Stanley Kubrick era más consciente que nadie acerca de
nuestra capacidad innata para la autodestrucción. Muchos personajes en sus películas
terminan como los arquitectos de sus fatídicos destinos. No es una coincidencia
que Humbert Humbert ya esté condenado cuando come con los ojos por primera vez
a Lolita (1962). Tampoco que su misma
sed de sangre conduzca a Jack Torrance en El
Resplandor (The Shining, 1980) a morir congelado. Ni mucho menos que Dr. Insólito O Cómo Aprendí a Dejar de
Preocuparme y Comencé a Amar la Bomba (Dr. Strangelove or How I Learned To
Stop Worrying and Love The Bomb, 1964) haga posible atestiguar el espectáculo
de un mundo hecho añicos por cortesía de un holocausto nuclear. Especialmente uno
iniciado por la demencia, bravuconería, paranoia e intolerancia de un hombre. Un
hombre como el General Jack D. Ripper (Sterling Hayden). O como el recién Presidente
electo de los Estados Unidos, Donald J. Trump.

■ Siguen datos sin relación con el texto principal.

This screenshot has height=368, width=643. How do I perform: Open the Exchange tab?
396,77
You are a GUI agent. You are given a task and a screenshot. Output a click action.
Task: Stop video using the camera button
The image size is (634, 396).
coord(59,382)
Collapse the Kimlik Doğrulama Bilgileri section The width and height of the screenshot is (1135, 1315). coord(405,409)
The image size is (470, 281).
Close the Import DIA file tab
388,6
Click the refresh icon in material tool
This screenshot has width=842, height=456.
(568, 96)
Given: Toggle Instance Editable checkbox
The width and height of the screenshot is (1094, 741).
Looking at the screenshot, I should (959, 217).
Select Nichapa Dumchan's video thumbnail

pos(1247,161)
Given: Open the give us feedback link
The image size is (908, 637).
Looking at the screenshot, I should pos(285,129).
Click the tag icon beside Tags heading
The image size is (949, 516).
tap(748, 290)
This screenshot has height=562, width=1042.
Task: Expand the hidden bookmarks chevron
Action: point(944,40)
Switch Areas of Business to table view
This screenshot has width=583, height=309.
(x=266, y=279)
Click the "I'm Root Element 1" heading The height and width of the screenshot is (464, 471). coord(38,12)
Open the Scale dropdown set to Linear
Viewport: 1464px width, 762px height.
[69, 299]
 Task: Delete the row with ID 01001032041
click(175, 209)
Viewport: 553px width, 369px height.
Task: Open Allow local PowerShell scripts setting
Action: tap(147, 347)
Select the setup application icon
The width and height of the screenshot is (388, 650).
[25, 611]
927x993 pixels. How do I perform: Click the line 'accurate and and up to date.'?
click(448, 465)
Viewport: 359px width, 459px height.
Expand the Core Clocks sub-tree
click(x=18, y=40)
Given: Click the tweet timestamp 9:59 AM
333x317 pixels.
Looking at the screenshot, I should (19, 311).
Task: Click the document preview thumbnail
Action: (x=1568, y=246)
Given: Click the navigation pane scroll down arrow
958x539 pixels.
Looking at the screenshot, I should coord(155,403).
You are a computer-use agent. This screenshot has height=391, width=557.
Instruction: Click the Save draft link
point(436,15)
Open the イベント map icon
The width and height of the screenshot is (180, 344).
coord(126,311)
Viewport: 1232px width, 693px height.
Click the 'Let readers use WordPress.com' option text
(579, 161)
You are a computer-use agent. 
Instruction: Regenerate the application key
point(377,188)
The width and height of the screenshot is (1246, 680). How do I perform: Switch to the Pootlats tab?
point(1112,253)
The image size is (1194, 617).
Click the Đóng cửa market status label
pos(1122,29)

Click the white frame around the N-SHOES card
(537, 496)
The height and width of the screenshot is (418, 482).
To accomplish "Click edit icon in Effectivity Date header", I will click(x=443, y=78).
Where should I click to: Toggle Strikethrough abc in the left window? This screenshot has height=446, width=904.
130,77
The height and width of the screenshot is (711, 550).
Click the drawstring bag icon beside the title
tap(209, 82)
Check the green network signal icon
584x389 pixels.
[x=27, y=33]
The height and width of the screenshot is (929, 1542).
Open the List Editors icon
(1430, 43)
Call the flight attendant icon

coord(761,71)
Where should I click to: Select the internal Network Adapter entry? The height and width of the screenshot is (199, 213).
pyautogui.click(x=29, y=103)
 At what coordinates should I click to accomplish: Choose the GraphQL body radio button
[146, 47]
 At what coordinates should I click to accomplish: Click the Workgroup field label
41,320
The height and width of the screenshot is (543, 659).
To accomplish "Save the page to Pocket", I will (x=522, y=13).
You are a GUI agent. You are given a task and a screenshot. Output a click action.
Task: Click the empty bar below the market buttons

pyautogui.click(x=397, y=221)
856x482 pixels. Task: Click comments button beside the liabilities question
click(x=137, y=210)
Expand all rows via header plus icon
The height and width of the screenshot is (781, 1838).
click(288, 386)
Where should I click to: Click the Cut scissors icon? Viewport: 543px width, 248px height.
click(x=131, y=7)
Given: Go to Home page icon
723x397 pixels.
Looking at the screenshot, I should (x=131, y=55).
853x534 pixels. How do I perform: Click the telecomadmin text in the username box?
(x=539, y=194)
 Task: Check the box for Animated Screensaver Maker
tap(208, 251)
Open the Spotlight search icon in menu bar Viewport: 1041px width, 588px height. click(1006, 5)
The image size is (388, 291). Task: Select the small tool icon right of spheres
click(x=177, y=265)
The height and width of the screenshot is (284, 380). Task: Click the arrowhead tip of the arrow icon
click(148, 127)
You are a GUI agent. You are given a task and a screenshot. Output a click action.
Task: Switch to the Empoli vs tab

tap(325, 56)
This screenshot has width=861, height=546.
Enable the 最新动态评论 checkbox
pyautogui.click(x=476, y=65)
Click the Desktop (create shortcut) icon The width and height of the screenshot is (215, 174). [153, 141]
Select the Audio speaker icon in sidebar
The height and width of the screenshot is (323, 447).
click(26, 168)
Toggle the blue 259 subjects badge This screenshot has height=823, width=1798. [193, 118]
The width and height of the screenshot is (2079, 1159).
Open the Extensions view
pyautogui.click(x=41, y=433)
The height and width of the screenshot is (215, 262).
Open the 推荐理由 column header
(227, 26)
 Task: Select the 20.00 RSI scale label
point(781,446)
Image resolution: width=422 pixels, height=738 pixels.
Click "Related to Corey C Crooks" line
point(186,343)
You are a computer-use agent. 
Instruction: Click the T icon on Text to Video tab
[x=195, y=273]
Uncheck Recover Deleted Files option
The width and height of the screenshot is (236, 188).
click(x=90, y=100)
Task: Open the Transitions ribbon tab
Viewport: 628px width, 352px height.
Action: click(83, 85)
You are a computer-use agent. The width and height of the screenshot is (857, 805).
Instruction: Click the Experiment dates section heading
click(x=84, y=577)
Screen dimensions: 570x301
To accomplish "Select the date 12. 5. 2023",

En caso de que sean muy jóvenes para saber o muy viejos para
recordar, me tomaré la molestia de recapitular la trama de éste filme. En plena
Guerra Fría, víctima de un ataque psicótico y convencido de que los rusos
invadirán para quedarse con sus “preciosos fluidos corporales”, el citado Ripper
ordena a su brigada nuclear de combate aéreo atacar a la Unión Soviética con la
esperanza de que el Presidente Merkin Muffley (Peter Sellers) no tenga otra opción
más que declarar una guerra contra el país comunista. Sin embargo, los rusos
cuentan con una “maquina del fin del mundo”; misma que se activará de manera
automática ante cualquier agresión y destruirá toda la vida en la tierra por
contaminación radioactiva. Para colmo de males, el Presidente y el Dr. Insólito
del título (Peter Sellers también) descubren que la única forma de cancelar el
ataque es con una contraseña que Ripper conoce y que éste, habiendo tomado el
control de la base militar en donde trabaja y a uno de sus subalternos (Sellers,
una vez más) como rehén, no está dispuesto a revelar. El mundo pende de un hilo
debido a que, parafraseando al Presidente Muffley en uno de los más deliciosos
eufemismos, un militar fanático “se puso un poco raro en la cabeza”.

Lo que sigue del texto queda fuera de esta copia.